Requirement: Your task is to tally the lines of the listing containing the word "agent" and report the figure alone.

Start of Available data

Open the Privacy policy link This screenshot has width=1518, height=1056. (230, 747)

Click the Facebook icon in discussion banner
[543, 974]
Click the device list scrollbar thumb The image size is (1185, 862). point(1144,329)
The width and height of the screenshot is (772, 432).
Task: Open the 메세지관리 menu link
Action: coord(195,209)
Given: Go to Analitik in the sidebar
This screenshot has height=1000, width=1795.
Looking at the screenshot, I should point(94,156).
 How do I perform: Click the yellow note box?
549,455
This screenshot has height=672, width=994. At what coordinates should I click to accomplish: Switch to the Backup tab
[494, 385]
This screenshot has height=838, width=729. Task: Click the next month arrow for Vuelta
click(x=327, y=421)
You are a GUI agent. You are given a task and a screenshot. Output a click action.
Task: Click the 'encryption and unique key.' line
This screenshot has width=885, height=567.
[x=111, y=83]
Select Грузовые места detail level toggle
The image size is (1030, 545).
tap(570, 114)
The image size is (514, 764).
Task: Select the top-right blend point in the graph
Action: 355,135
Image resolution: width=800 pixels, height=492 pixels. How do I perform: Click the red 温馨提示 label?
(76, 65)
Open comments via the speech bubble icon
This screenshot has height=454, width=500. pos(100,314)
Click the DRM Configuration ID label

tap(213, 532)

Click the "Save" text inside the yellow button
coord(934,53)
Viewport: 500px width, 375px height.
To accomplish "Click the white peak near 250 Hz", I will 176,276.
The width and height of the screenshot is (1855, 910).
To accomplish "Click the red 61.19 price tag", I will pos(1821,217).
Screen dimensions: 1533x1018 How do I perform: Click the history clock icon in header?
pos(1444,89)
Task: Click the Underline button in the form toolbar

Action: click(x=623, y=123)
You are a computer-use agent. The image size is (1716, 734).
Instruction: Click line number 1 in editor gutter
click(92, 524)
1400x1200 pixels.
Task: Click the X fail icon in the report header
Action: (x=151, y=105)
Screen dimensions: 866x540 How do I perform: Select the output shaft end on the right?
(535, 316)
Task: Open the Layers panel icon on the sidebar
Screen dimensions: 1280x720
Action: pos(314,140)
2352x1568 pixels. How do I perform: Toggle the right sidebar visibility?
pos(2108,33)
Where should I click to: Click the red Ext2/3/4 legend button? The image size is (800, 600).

End of Available data

Task result: 2